Alla fonte del Vangelo il vescovo di Molfetta unisce altre testimonianze di riferimento che vedono, insieme al salvadoregno arcivescovo martire Óscar Romero, un autore verso cui la sintonia ideale ed ecclesiale è costante: Primo Mazzolari, la cui statura è stata ripresentata da papa Francesco con la visita alla sua tomba quasi un anno fa. È il Mazzolari del “Tu non uccidere”, scritto sui carboni ancora ardenti dell’ultima guerra mondiale e che lega indissolubilmente la giustizia alla pace – perché la guerra non è solo bombe ma l’esistenza di un «violento sistema economico che rende i ricchi sempre più ricchi e i poveri sempre più poveri» – e che indica la scelta dei poveri e della non violenza come essenza del Vangelo e come necessità storica. È pertanto proprio su questo filone ecclesiale attento e sensibile ai motivi congiunti e decisivi della povertà e della pace, che Mazzolari e Tonino Bello sono veri e propri «padri della Chiesa», della Chiesa di Cristo «nostra pace», ministra di non violenza, e che li vede, al tempo stesso, maestri civili di nonviolenza attiva. Entrambi hanno annunciato il magistero di pace della Chiesa indicando una teologia e una prassi di nonviolenza come messaggio profondo del Vangelo di Cristo, sostanza profonda della civiltà umana e impegno primario per tutti. Seppure quindi le loro esperienze sono diverse, svolte in realtà geografiche e in epoche storiche differenti, sono plasmati da una stessa profezia della pace come beatitudine evangelica, come shalom, pienezza biblica. A unificarli è il Concilio Vaticano II. Mazzolari lo anticipa e lo prepara tra ostili incomprensioni e condanne ecclesiastiche, Tonino Bello lo incarna e lo sviluppa contrastato da veleni politici e da tante letali ipocrisie clericali. «La cosa che mi fa più soffrire è vedermi delegittimato come pastore», dirà nella Messa Crismale del 1991. «Ma cosa c’è di strano che un vescovo parli di giustizia, di nonviolenza attiva, di solidarietà fraterna – replicava a chi lo accusava di demagogia – non è forse Gesù stesso che ci chiama a destabilizzare le strutture di peccato di questo mondo?». 

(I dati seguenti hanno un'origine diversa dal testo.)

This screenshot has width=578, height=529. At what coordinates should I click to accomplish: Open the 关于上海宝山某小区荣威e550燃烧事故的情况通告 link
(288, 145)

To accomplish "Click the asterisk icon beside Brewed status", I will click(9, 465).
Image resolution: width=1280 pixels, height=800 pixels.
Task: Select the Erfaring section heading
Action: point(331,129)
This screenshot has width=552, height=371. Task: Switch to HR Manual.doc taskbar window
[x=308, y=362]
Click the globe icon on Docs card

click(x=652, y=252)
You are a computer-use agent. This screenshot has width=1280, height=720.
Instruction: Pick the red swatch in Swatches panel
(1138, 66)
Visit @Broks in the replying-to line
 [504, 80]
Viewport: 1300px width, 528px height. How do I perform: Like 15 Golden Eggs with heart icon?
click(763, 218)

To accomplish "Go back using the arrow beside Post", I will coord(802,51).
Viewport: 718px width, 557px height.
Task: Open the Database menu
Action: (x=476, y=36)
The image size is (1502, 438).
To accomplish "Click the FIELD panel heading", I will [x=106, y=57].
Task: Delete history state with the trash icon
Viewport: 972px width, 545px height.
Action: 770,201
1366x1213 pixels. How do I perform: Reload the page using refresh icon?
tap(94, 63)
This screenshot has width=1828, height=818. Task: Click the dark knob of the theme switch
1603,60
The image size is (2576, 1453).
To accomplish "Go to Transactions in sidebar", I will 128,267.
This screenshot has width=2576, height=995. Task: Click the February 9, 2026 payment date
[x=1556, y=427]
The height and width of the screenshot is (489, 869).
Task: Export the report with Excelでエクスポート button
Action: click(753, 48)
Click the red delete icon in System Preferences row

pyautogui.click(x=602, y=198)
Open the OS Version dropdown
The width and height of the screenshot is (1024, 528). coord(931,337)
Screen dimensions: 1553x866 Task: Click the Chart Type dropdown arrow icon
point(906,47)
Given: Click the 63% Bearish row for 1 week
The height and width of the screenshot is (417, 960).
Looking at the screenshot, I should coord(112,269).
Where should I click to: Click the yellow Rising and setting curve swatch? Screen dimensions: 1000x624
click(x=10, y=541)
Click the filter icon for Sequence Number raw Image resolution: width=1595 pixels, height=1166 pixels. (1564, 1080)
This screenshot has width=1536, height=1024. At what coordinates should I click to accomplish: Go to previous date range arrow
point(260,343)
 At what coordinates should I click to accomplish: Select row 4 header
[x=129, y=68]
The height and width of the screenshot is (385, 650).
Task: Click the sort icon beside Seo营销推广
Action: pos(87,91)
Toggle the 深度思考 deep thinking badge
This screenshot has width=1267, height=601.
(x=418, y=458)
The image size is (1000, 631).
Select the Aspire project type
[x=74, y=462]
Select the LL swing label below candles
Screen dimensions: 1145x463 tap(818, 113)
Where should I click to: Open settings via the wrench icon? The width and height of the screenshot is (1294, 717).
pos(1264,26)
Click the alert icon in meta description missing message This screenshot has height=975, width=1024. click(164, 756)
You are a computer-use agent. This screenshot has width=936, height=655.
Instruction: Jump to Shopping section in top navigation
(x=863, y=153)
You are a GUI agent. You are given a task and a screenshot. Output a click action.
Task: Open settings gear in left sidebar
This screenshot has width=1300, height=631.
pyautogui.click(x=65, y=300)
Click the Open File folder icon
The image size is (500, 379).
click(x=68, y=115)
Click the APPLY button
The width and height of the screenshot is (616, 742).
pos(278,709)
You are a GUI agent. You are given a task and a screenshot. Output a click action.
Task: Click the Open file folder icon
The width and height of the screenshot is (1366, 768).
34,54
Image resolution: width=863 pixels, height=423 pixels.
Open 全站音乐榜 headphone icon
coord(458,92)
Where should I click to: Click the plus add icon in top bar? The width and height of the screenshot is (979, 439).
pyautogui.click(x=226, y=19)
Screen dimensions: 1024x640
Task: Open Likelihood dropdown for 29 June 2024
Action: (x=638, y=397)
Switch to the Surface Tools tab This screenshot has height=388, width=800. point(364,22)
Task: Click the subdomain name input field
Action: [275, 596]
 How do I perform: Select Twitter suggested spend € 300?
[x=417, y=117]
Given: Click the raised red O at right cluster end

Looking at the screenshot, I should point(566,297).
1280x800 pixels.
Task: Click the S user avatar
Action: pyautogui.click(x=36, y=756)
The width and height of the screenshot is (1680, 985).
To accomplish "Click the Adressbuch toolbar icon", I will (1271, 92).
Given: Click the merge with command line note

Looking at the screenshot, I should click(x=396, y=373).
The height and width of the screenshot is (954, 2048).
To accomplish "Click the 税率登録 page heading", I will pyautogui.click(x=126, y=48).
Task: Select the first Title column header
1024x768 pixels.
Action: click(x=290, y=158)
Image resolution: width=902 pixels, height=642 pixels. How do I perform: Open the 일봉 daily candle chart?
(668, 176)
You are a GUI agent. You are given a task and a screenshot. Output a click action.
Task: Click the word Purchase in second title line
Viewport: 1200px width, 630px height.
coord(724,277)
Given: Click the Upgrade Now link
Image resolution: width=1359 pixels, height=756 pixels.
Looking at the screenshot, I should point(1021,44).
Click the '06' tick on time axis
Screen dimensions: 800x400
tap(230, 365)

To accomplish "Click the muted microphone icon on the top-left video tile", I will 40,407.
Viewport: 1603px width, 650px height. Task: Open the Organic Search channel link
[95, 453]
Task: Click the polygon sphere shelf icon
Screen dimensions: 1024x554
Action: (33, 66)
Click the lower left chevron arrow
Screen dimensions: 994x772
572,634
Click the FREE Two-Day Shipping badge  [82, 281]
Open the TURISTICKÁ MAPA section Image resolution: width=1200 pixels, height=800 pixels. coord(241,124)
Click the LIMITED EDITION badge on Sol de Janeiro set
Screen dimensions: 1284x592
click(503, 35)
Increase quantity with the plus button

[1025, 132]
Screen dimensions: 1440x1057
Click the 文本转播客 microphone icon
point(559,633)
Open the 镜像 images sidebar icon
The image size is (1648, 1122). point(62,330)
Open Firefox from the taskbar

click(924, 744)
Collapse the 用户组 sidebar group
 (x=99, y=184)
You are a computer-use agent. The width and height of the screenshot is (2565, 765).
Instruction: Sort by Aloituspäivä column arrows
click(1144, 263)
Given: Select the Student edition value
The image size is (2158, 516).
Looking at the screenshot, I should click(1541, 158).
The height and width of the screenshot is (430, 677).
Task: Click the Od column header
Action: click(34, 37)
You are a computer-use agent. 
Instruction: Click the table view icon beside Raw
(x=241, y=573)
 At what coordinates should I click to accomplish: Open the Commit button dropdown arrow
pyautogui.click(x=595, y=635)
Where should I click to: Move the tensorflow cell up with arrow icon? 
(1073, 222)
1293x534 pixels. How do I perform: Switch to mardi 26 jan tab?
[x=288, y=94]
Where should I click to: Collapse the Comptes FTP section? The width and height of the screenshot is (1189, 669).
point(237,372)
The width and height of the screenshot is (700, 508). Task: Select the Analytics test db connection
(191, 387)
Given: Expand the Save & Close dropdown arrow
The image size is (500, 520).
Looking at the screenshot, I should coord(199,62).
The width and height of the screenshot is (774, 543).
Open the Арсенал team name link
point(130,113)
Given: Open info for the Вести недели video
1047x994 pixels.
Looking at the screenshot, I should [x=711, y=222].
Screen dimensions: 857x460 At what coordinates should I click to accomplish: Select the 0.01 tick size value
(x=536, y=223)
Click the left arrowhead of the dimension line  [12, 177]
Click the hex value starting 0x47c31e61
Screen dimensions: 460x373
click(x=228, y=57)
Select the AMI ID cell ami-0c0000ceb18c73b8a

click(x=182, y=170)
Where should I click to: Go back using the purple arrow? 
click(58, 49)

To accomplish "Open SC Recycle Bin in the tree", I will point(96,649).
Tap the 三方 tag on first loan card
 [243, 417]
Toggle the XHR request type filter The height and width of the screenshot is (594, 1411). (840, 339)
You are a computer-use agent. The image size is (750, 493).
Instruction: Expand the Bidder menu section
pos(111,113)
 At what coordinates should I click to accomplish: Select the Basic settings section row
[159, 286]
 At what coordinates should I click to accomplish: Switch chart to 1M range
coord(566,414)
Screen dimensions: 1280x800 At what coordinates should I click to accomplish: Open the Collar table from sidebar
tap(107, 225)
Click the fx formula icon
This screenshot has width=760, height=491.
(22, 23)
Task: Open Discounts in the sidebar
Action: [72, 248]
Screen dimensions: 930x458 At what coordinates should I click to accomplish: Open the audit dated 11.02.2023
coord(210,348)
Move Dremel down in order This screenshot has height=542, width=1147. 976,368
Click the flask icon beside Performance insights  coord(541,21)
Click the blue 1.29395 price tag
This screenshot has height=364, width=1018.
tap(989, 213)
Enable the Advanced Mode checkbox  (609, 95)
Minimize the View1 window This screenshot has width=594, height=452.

I titoli dei messaggi negli anni del suo episcopato sono eloquenti, da “La pace, dono di Dio affidato agli uomini” (1982) fino a “Se cerchi la pace, va’ incontro ai poveri” (1993) un canovaccio scomodo di un programma pratico di vita. Con l’impegno precursore dei tempi del vescovo presidente di Pax Christi la pace non violenta è diventata non un pacifismo astratto ma la scoperta del genoma della dignità umana, il grembo del nostro conoscersi-riconoscersi. In questa prospettiva risuonano molti accenti che conducono oggi alla ricerca della soluzione costruttiva della riconciliazione, dell’unità nella molteplicità, della “convivialità delle differenze” – come dice il vocabolario toniniano – per contrastare i venti di guerra. Denunciare così il circuito perverso dei mercanti di morte e allo stesso tempo andare avanti come veri cristiani sul sentiero delle Beatitudini coniugando insieme realismo, profezia e parresia, fedeltà e creatività è il magistero rivissuto nello stile di papa Francesco che oggi viene pellegrino alla sua tomba. Perché don Tonino Bello non è solo contemporaneo, viene incontro dal futuro.